The essential contribution that the preanalytical phase plays to the reliability of the total testing process and the quality of diagnostic information is now clear to most laboratory professionals (1). The recent release of the 2015 STARD guidelines has further contributed to catalyze the attention on this topic (2-4), also emphasizing the importance of preanalytical activities in the quality of diagnostic studies (5). Nevertheless, the familiarity of many scientists and clinicians with extra-analytical issues remains vague, at best.

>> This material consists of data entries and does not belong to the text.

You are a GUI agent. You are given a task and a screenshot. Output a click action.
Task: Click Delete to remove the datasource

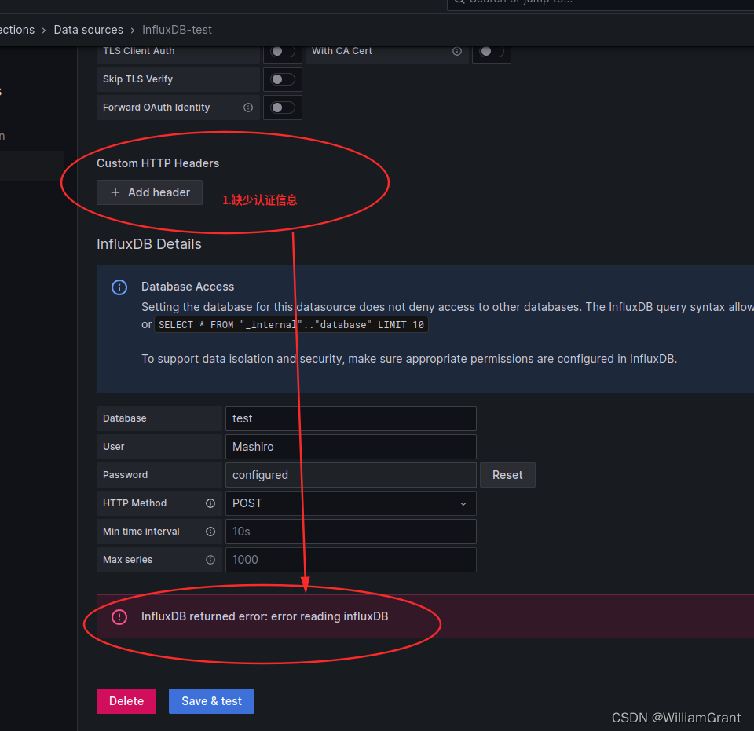pos(126,700)
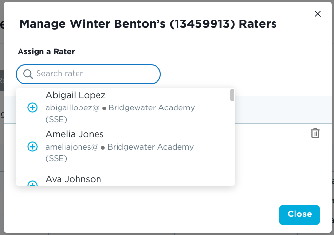Pick Ava Johnson in the dropdown list
The width and height of the screenshot is (334, 235).
pyautogui.click(x=74, y=179)
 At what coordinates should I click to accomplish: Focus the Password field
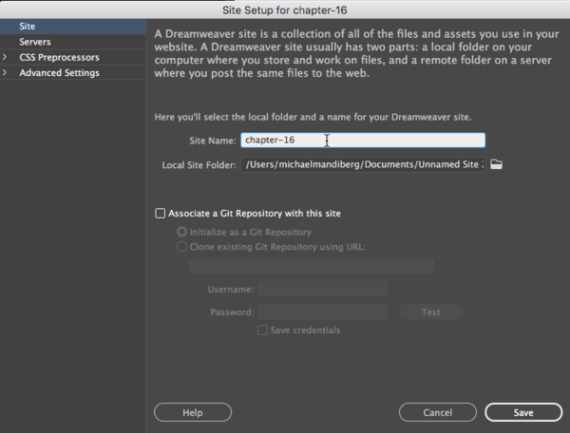322,311
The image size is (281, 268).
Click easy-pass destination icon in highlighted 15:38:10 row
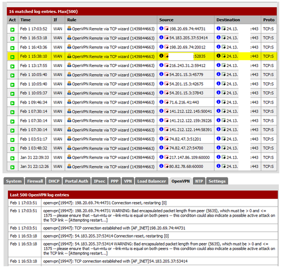pyautogui.click(x=224, y=56)
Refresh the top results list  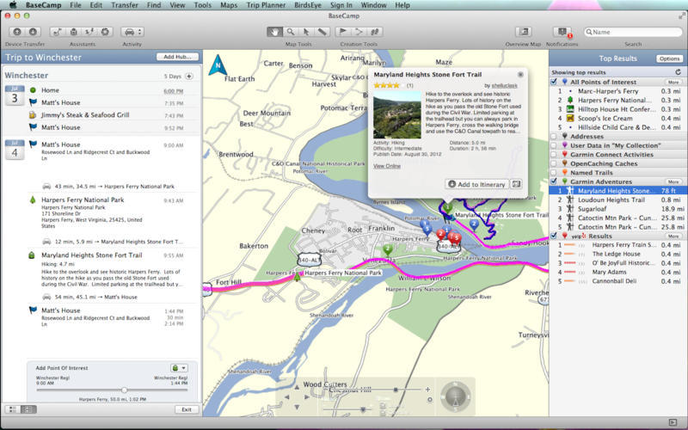pyautogui.click(x=679, y=72)
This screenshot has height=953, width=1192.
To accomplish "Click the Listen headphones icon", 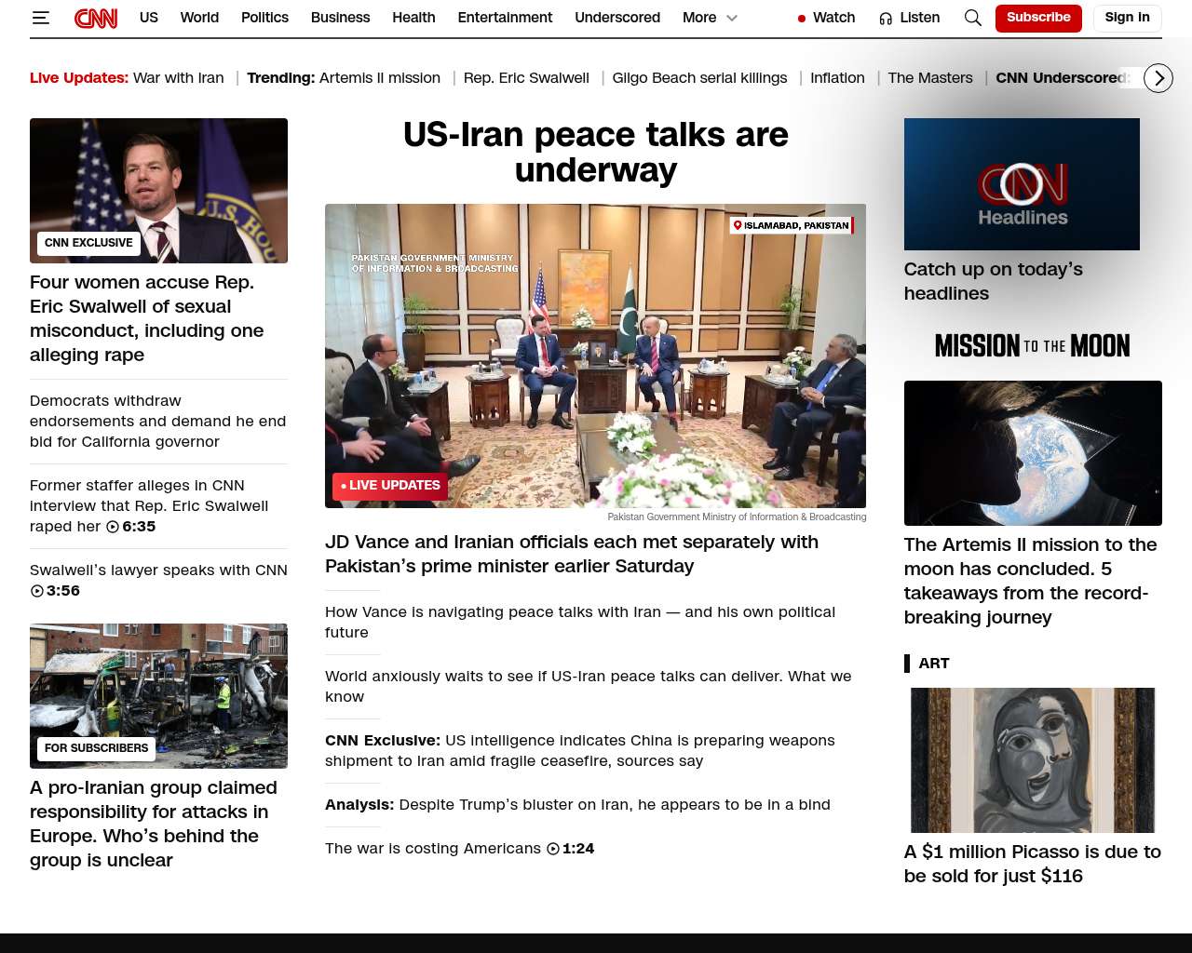I will [886, 19].
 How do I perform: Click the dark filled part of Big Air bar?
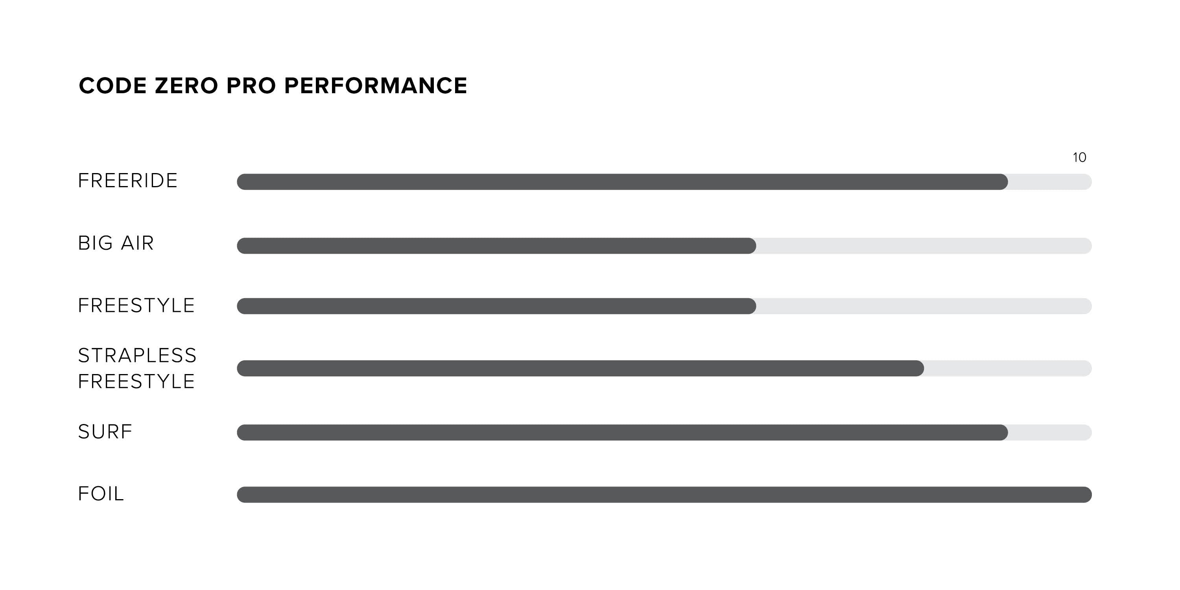click(x=496, y=246)
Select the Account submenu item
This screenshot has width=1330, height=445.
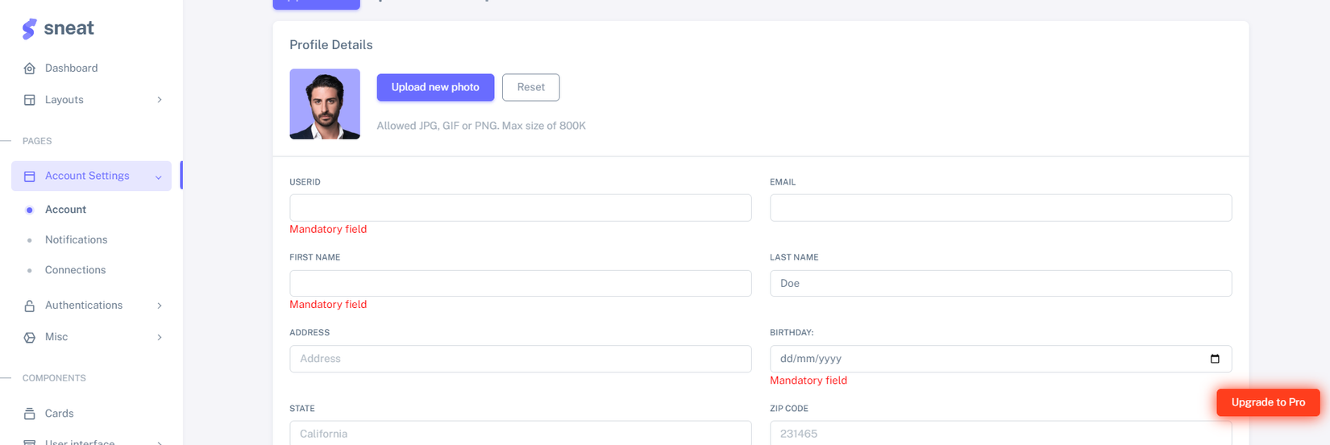pyautogui.click(x=65, y=210)
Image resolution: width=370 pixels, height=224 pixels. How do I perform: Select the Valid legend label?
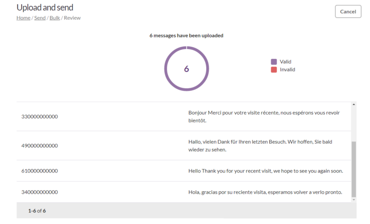[x=286, y=62]
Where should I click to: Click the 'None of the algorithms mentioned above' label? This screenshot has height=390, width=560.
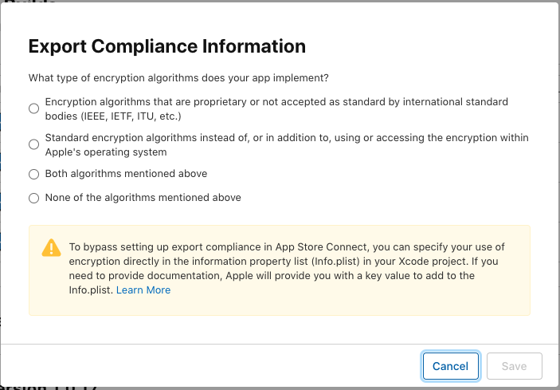tap(143, 198)
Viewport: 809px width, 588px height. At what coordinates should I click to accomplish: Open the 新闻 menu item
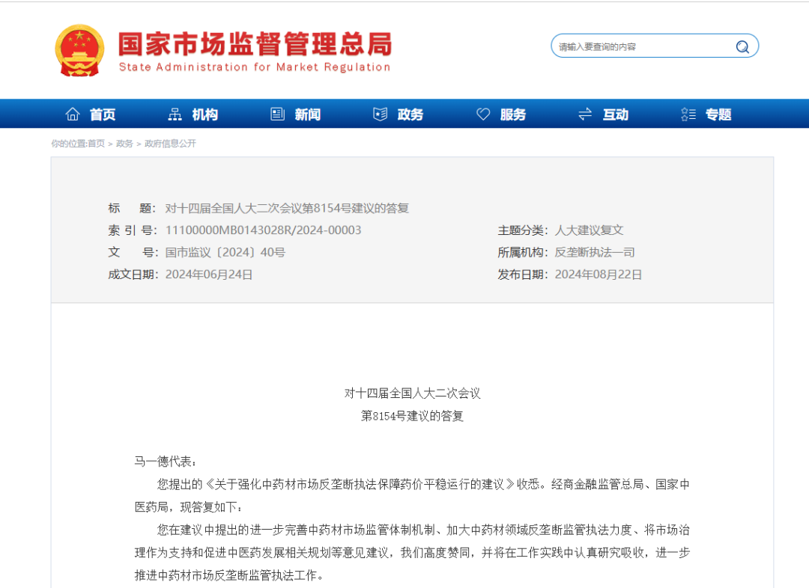[309, 114]
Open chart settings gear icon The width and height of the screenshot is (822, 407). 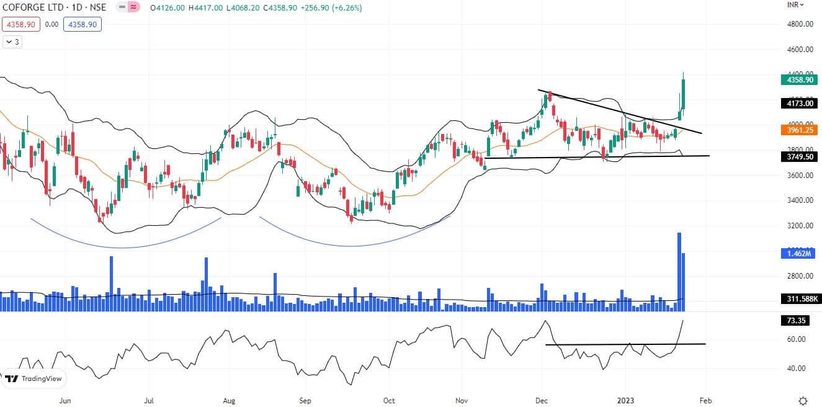coord(803,400)
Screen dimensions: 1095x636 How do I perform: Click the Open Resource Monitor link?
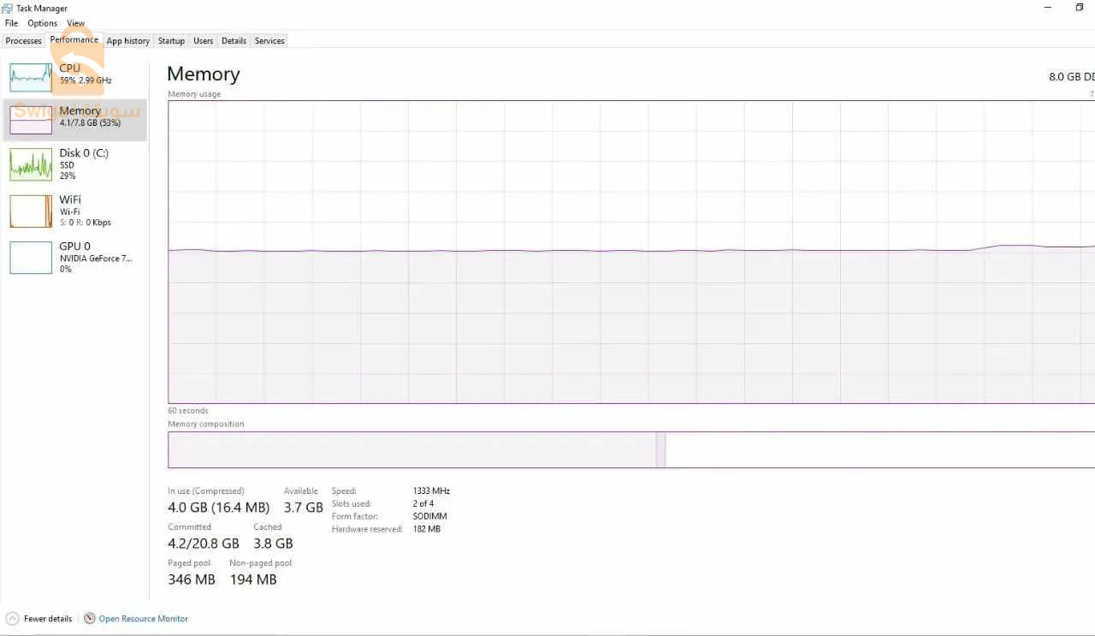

The role and active involvement of experts or national and international organizations of laboratory medicine has propelled the generation of a consistent literature, culminating in robust and sizeable recommendations aimed to define best practice criteria for accurate and appropriate handling of biological specimens before analysis. Such a huge scientific effort has been paralleled by a number of technological advances in the materials used for drawing blood and in the procedures for collection, transport, centrifugation, separation and storage of biological materials. The high degree of complexity and heterogeneity in the preanalytical phase is mainly attributable to the analysis of different biological fluids (e.g., whole blood, serum, plasma, urine), less frequently used biological materials such as saliva, hairs, stools, and even of specimens necessitating special preparations (i.e., nucleic acids, supernatants or cell cultures). Additional sources of vulnerability emerge from the use of different procedures and materials for collection of biological specimens (1).